Isparta Birlik Vakfı''nın davetlisi olarak gittiğim bu ilde, beni karşılayan; canlı bir imar hamlesi, alabildiğine geniş bulvarlar, yeşil bir tabiat örtüsü ve dost canlısı bir muhit oldu. Şehrin hangi tarafından girerseniz girin bu manzara değişmiyor. Dâima gülümseyen bir yüz görüntüsü ve yepyeni bir imar ve inşa faaliyeti!.. Altyapısı önceden hazırlanmış, halkalar halinde genişleyen bir şehir. Hem dindar ve muhafazakâr, hem çağdaş bir terkip halinde Isparta, durmaksızın kendisini var ediyor, inşa ediyor.

Isparta''nın harika suyu Ayazma''nın tepelerine çıkıp baktığınızda, bu şehrin büyüme istidadını ve geleceğin Türkiyesi adına söz söyleme iradesiyle dopdolu olduğunu daha iyi farkediyorsunuz.

Kapalı bir dünya

Bu bölge, Anadolu''nun çoğu yerlerinden çok ama çok farklı. Ne Karadeniz''in sahile tesbih gibi dizilmiş şehirleri; ne de Ege''den Bozdağlar''ın kuzey ve güney yamaçlarına yaslanmış, birbirinden habersiz il ve ilçeleri!..

Karadeniz şehirlerini sahildeki bir ince şerit bağlar birbirine. Daha eski yıllarda ve meselâ Osmanlı asırlarında, bu şehir ve kasabaların birbiriyle canlı bir ilişkisi mümkün olmazdı. Hepsi kendi içine kapanmış bir folklorla idare eder, aralarında bir ticaret cereyan etmezdi. Haftada, ayda ya İstanbul''dan, ya Batum''dan kalkan bir gemiyi dört gözle bekler, dünyadan ve ekonomiden bu vesile ile haberleri olabilirdi.

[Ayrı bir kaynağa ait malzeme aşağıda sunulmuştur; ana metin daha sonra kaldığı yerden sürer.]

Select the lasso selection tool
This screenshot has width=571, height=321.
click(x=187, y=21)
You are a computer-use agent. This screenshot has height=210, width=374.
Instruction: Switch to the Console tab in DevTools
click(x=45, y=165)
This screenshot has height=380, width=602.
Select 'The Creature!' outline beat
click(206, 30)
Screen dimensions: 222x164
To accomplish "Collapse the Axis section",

Ege belki bu bakımdan daha şanslı sayılır. Dağ sıralarının ikiye böldüğü ovalara dizilmiş şehir ve kasabalar, arka sırtlara yaslanmış çoğu beldelerden habersiz yaşar; fakat ondokuzuncu yüzyılda Abdülhamid II. zamanında inşa edilmiş Afyon-Uşak-Manisa-İzmir ve Afyon-Denizli-Aydın-İzmir demiryolu hatları sayesinde, hiç olmazsa aynı vadiyi paylaşan şehirler arasında bir ilişki doğardı. Bu vesileyle ekonomi İzmir''e doğru akar, muhtelif yabancı tesirler İzmir''den derin vadiler boyunca Anadolu içlerine kadar sızardı.

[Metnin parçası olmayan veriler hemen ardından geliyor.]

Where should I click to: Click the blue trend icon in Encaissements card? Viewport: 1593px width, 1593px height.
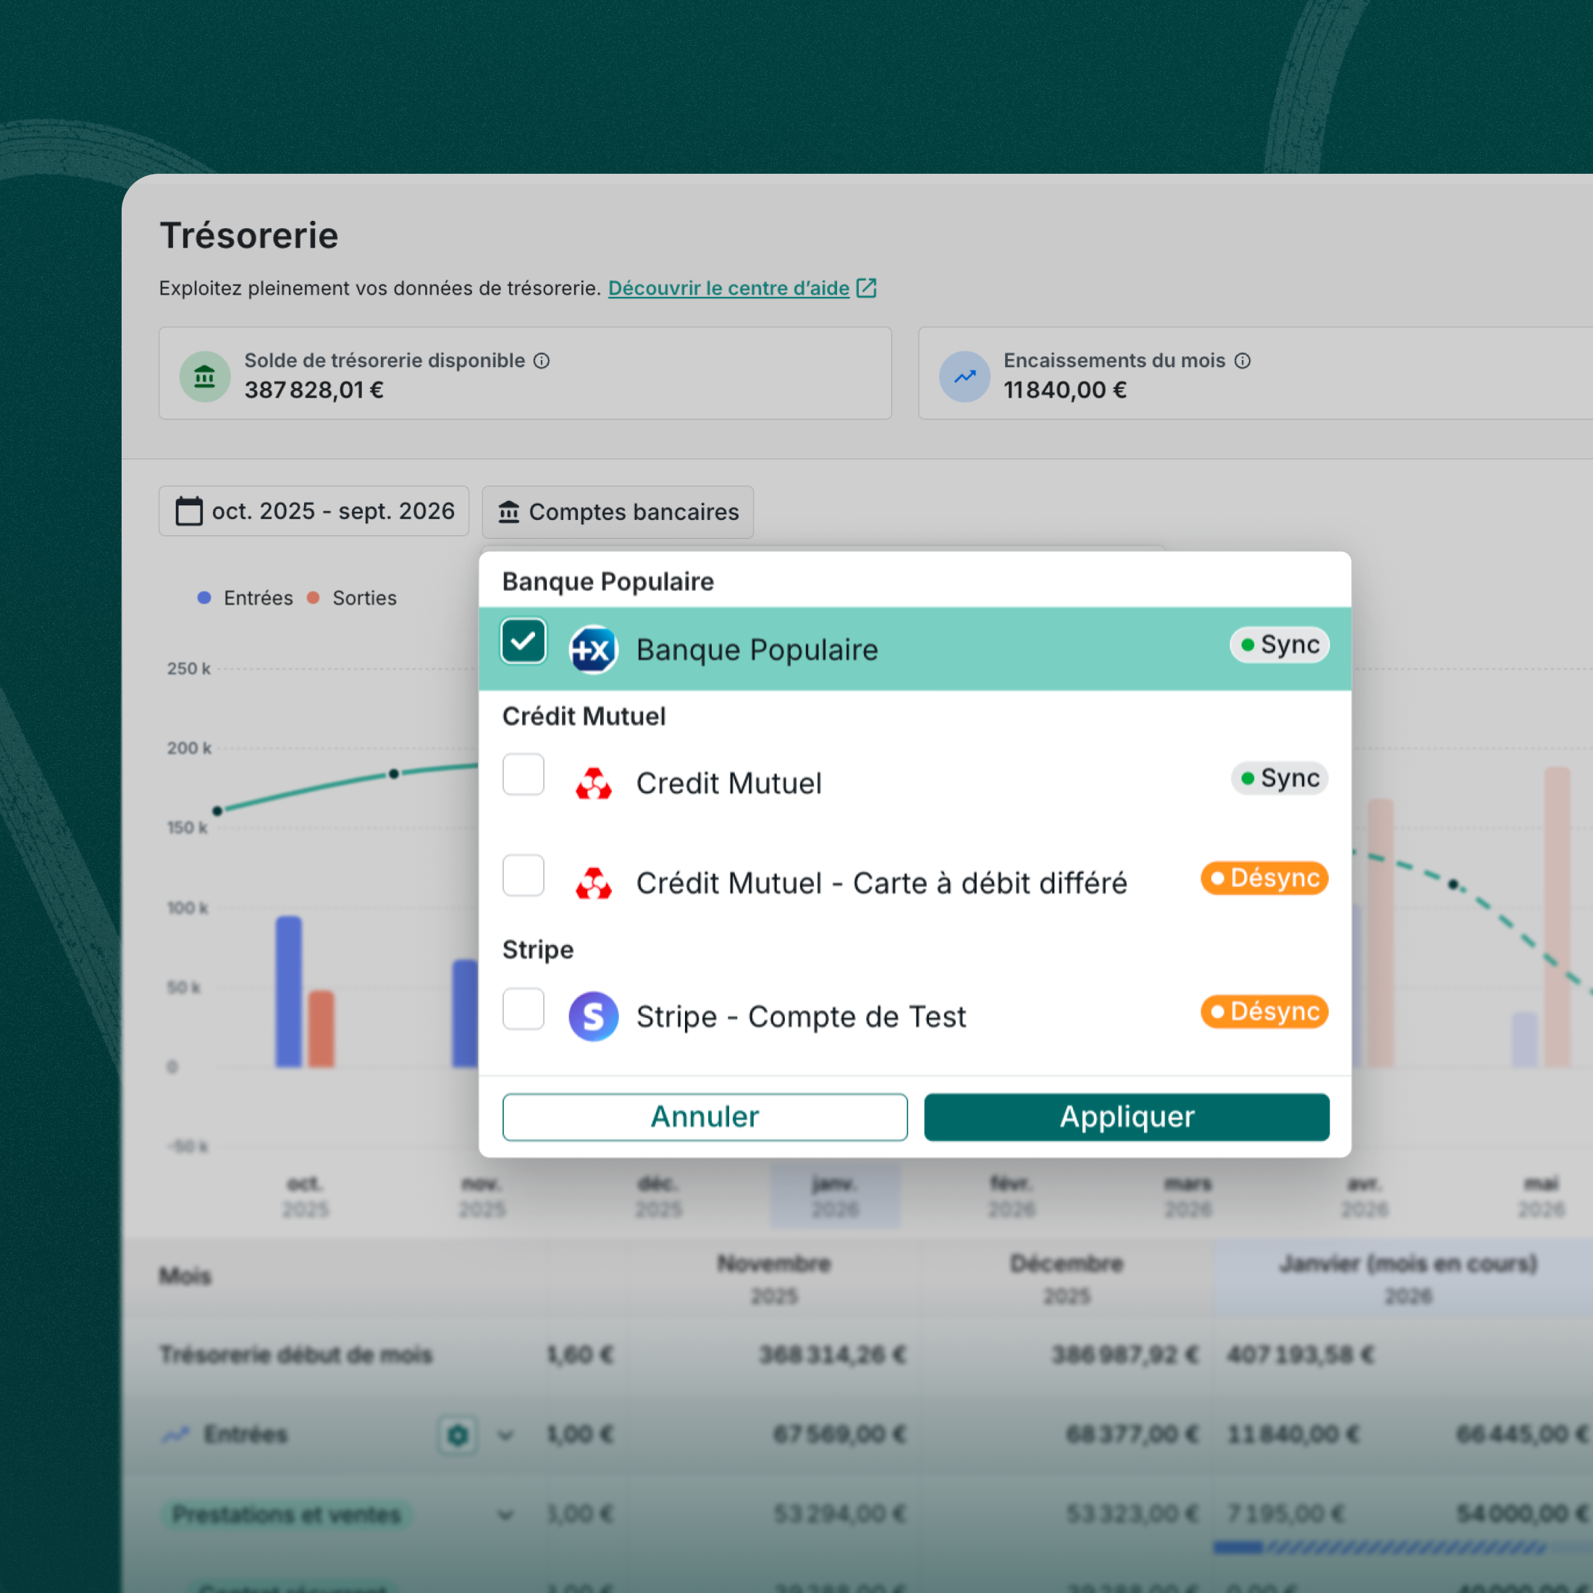coord(964,377)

Bu bakımdan Isparta yöreleri ne Karadeniz''e, ne de Ege-Marmara''ya ve İç Anadolu''ya benzer. Oraları kendi içine kapanmış bir âlem tesiri bırakır insanda. Isparta, Burdur, Yalvaç, Eğridir, Beyşehir, Şarkî Karaağaç, Keçiborlu, Uluborlu, Atabey vs. Yani bütünüyle Göller Bölgesi!.. Ah!.. Suyu kendinden doğup uzak sahillere, Akdeniz ve Karadeniz gibi ulu deryalara boşalamayan bu bölgeler. Siz sayın ki buralar, Van Gölü havzası gibi bir bölge. Bölgedeki yükseltilerin hiç biri bir dizi teşkil etmiyor. Yani bir sıradağ tesiri uyandırmıyor insanda.

Hep göl, hep ova buralar

Hep bir âni yükselişler, hep bir âni çöküşler, yani beklemediğiniz bir anda küçük avuç içi büyüklüğünde ovalar. Her ovada merkezî bir yerleşim ve etrafı halka halinde çeviren yüksek dağ yamaçlarına yaslanmış obalar. Tam bir kapalı havza tesiri bırakıyor insanda buralar. Yok eğer, ova dediğimiz bu çökeltiler biraz daha derinse!.. Orada yerleşme mümkün değil, zira hemen bir göle dönüşmüş. Acı, tatlı, tuzlu yüzlerce göl. Onun için Göller Bölgesi diyoruz. Ve genel bir ad olarak kullandığımız tabirinin içinde; yüzünü bu durgun sulara çevirmiş yüzlerce köyler, suları okşamak ona değmek iştiyakıyla dopdolu bir bitki örtüsü ve âdeta her biri göle abanmak ister gibi tesirler üreten çepeçevre dağlar!.. Buralarda dolaştıkça, buraları gördükçe Abdülhak Şinasi''nin Boğaziçi''si geliyor insanın hatırına.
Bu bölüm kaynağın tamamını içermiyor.